Friday, December 19, 2025

CD Odyssey Disc 1887: Grace Cummings

Despite a very busy schedule at work, today I began some much-needed holidays. I’ll be doing a bit of shopping, and some chores I never get to because they require a free weekday. Before that, however, let’s give the people what they want. If you’ve come here, that would be a music review.

Disc 1887 is… Refuge Cove

Artist: Grace Cummings

Year of Release: 2019

What’s up with the Cover? Cummings looks like a starlet from Hollywood’s golden age as she smokes a cigarette and thinks about passion, the fleeting nature of mortality and just where in this Goddamn town you can get a passable Gin Rickey.

How I Came To Know It: I heard about Grace Cummings through her 2022 album “Storm Queen” which was also my #1 album of 2022 (for the full list click here).

“Refuge Cove” was impossible to find on CD so finally I broke down and downloaded it from Bandcamp.

How It Stacks Up: I have three Grace Cumming albums and they are all awesome. “Refuge Cove” comes in at #2. This being the final album in my collection (for now) here’s a full recap:

  1. Storm Queen: 5 stars (reviewed at Disc 1573)
  2. Refuge Cove: 5 stars (reviewed right here)
  3. Ramona: 4 stars (reviewed at Disc 1768)

Ratings: 5 stars

Every once in a while you encounter a voice that is so compelling, so majestic and otherworldly, that it pushes all other things away and demands your soul’s full attention. Grace Cummings has this voice. It helps that she’s also an exceptional songwriter meaning her songs also have something to say.

Cummings does folk music in the style of early Bob Dylan, when he’s at his most melodic. She paints pictures with her words that are grounded in unexpected imagery and big thoughts distilled down to simple truths. She has a bit more classical and jazz in the undercurrents of the writing than Dylan’s folk revival style, but the fact that you can mention her in the same sentence as a Nobel prize winner for literature should give you an idea of the talent.

As for the vocals, they are beautiful, but it won’t be what you expect. It is the vocal of a tortured ghost, a grieving angel, an open wound. It pours out off her in a way that feels almost involuntary, a low warble that coats each word it sings with a vibrant imminence. Once in a while she injects hurtful growl of a wounded beast, vulnerable and dangerous, but mostly it is just a deep emotional connection to every moment, every note.
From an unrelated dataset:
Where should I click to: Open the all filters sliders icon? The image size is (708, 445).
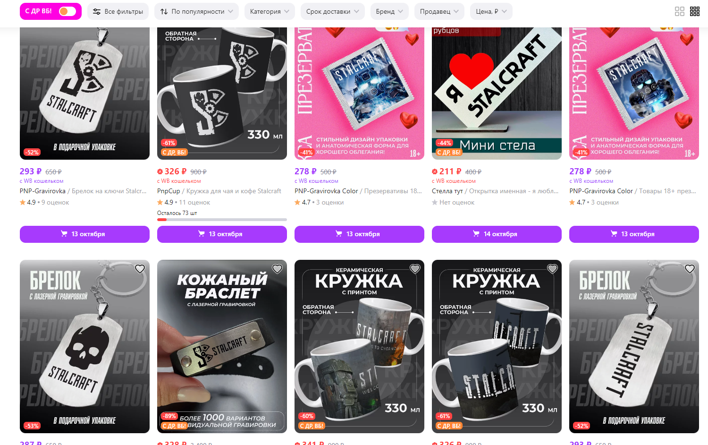click(97, 11)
I imagine some hearing Cummings approach to phrasing and melody might find it an acquired taste, something powerful and unexpected that might take a bit of listening to fall into. I would suggest that if you don’t fall into this stuff immediately then you need to lower your guard a little and let the feelings shine in. Do that with Cummings, and you’ll be immediately infused with the power of her testimony. If you’re driving when it happens, try to keep the car on the road.

The record starts with “The Look You Gave”. When I heard this song for the first time – having heard nothing else on the record – I knew I would fall hard for “Refuge Cove.” The power and majesty of Cummings’ vocals are a big part of it, but her ability to paint the devastation of a lover’s once warm glance turned cold - that shit hits hard all on its own.
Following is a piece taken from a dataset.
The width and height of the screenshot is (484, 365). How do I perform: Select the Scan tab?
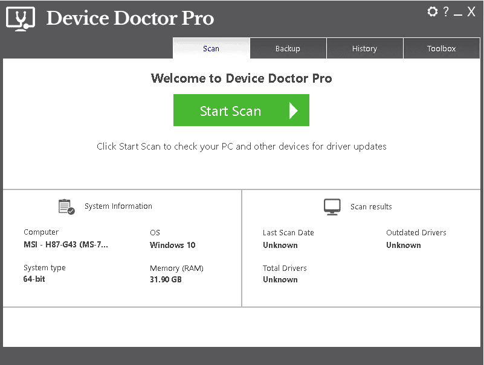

Cummings poetry is clear, concise and rich with imagery. Sometimes it is an immediate thrill of discovery (“I need to swim in an ocean/as cold as the look you gave”) and other times it takes a bit of digging, like references to Paul Gachet. Turns out Gachet was Van Gogh’s physician assisting him during his struggles with madness. Cummings sees Gachet’s face in a spot on her ceiling. There’s a lot of layers to that onion, and they’re fun to discover.

On “The Other Side” Cummings muses about how to recover from a bad bout of musing. It is a song for all of us that have ever day-dreamed darkly, ever had visions of doubt and uncertainty, and a lesson in how to return. Midway through the song, Cummings encounters the assistance of ancient wisdom:

“Athena looks down and she
Begs you with reason
To hold your grief with you
In your hands for a while
There's no use for stillness
For the world keeps turning
It'll shake you and throw
Your feet off the wire

"To get you out of your slumber
Get you out and on the other side”

It's a stanza that pushes you off that tightrope dancing, and back to the crowd, but does it in a way that lets you know you’ll go back when you need to.

As for the music, the album is sparse with the arrangements, mostly just acoustic guitar strums and piano bits. Don’t expect a bunch of solos or post-production hijinks here. Cummings doesn’t need that stuff. She’s got everything she needs in her head and her lungs. It’s our job to open our hearts and bear witness as it bursts out of her.